Francisco Goya was one of Spain’s most significant printmakers, rivaling Rembrandt and Durer in the quality and quantity of works. Goya gained valuable experience as a printmaker in 1778 when he produced copies of Valezquez’s paintings for King Charles III, but he employed prints primarily as a creative medium to explore themes not allowed for by commissioned works. His prints were not widely circulated during his lifetime.

The Bell Gallery collection contains 71 of the 80 prints from Los Desastres de la Guerra or Disasters of War, four from the Los Caprichos series (1797–99), and one from the Los Disparates series (1816–1823).  

The first edition of the Disasters was printed in 1863, thirty-five years after the artist’s death. Additional aquatint was added to mask some of the deterioration of the plates.
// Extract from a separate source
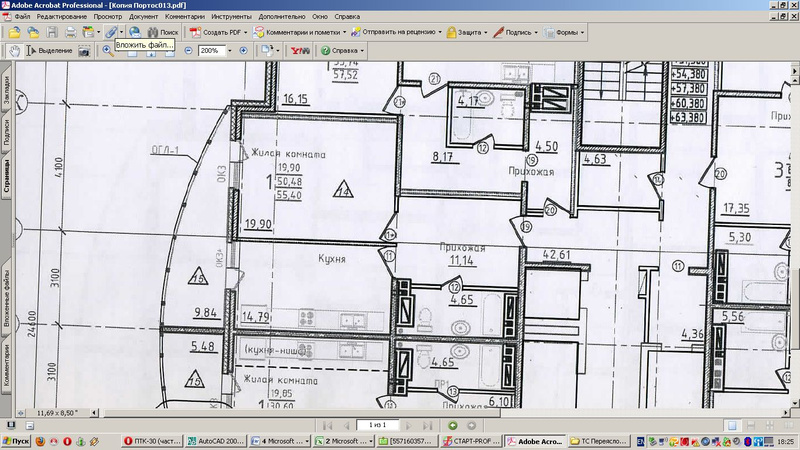Open the Защита dropdown menu
The height and width of the screenshot is (450, 800).
pos(468,33)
The Bell Gallery prints appear to be late impressions from the first edition, (T. Harris 1b).    

The Disasters was a direct reaction to Napoleon’s invasion of Spain in 1807.  On May 2, 1808 an uprising began the Spanish resistance, which would continue through 1813. Goya documented the consequences of the uprising in his painting 3rd May 1808 and in the print Con razon o sin ella, (Rightly or wrongly, pl. 2), which uses a similar compositional scheme to dehumanize the attackers and exploit the pain and suffering of the victims. But, Goya was by no means purely patriotic, images like Esto es peor, (This is worse, pl. 37) demonstrate the absolute horrors and senselessness of war and the atrocities committed by both sides.

As Goya worked on the series from 1808 and 1812 he included the many aspects of the Spanish war. Women participated in the fighting and in Y son fieras (And they are like wild beasts, pl. 5) Goya dramatically shows a mother carrying a bare-bottomed baby on her back as she wields her spear at the enemy. In Estragos de la querra, (Ravages of war, pl. 30)—one of the first depictions of an explosion—Goya captures a moment of the tumultuous action: while the dead lie amongst the rubble, furniture and a figure tumble through space. It is thought that the print references a severe blast that destroyed numerous buildings in Zaragoza on the last day of June in 1808.

Between 1811–12 Madrid was devastated by a famine. In Si son de otro linage, (Perhaps they are of another breed, pl. 61) it is not just the French who have no heart, but the affluent as well. Toward the end of the series Goya shifted to a more allegorical representation of war. In Murio la Verdad, (Truth has died, pl. 79) truth and liberty are buried by a priest and some not too sympathetic onlookers; the only pity is shown by Justice weeping on the right. 

The Los Disparates series was also first published posthumously, by the Spanish Royal Academy of Fine Arts in 1864.  However, four of the Disparates plates, including Disparate Puntual or Punctual Folly (in the Bell Gallery collection) were separated from the rest of the series and not published until 1877 in French magazine L’Art. Possibly executed in France, where Goya enjoyed the circus, Punctual Folly, also called Slack Rope, depicts a woman balancing on a horse, which in turn appears to balance on a rope. This show plays out, possibly as the title implies, as a regular occurrence in front of an audience with their eyes closed. However, on closer inspection this impossible feat is just an illusion as the rope is really on the ground. According to Tomás Harris (Goya: Engravings and Lithographs), to dance or walk on a slack rope has a similar meaning as “walking on thin ice.”